In Christie’s ‘The Exceptional Sale’ this afternoon (8th July), a small drawing of a bear’s head by Leonardo da Vinci goes under the hammer. The estimate puts the lot at between £8million and £12million (€14million).
A small drawing of a bear’s head by Leonardo da Vinci goes under the hammer at Christie’s in London today. It could make up to £12million (€14million).
Entitled ‘Head of a Bear’, the small work only measures seven by seven centimetres. However, estimates expect it to beat the current record for a da Vinci drawing set in 2001. That was £8.1million for the ‘Horse and Rider’.
Bear’s head drawing’s provenance
The drawing belonged to the painter and collector Sir Thomas Lawrence, who sold it via Christie’s in 1860 for £2.50.
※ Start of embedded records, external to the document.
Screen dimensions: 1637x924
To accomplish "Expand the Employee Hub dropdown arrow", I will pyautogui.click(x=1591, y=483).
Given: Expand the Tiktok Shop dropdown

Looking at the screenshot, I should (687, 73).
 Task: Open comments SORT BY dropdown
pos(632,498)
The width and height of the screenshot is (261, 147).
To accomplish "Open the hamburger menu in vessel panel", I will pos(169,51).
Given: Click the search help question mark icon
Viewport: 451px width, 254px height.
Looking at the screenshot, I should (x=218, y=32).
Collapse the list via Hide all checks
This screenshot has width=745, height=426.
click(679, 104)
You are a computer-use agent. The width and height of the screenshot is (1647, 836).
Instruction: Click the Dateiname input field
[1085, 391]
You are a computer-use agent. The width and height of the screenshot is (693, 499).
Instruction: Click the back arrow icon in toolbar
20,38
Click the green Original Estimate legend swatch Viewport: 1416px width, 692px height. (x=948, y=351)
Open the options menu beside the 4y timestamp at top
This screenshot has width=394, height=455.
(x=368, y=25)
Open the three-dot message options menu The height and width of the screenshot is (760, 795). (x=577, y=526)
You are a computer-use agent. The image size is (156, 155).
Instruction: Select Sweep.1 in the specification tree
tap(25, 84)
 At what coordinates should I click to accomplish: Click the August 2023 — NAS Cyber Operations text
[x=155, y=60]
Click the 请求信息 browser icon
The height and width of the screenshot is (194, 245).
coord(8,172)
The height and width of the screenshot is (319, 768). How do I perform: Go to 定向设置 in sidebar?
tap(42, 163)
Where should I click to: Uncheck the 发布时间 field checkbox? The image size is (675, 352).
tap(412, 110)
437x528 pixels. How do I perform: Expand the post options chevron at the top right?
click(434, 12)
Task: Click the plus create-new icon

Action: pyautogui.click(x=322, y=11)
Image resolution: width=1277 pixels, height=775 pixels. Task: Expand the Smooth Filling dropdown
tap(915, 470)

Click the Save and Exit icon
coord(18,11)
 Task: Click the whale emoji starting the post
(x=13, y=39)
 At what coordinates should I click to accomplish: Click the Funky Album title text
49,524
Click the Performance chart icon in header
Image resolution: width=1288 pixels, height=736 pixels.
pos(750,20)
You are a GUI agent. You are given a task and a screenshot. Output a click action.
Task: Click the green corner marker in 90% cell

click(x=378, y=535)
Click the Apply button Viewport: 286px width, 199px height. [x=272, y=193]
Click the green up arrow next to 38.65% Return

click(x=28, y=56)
Christie’s describe the drawing as follows.
“An exquisite demonstration of Leonardo da Vinci’s unsurpassed mastery as a draughtsman and of his ground-breaking attitude towards the study of nature, this penetrating study of a bear’s head is one of a very small number of drawings by him still in private hands. The drawing was executed in silverpoint on a pale prepared paper, an incisive and demanding technique which Leonardo was taught in his youth by his master Andrea del Verrocchio, the leading artist in Florence at the time.”
In 2017 Leonardo’s attributed ‘Salvator Mundi’ painting sold in New York for a record $450 million (€381 million). That remains the highest price ever paid at auction for a work of art.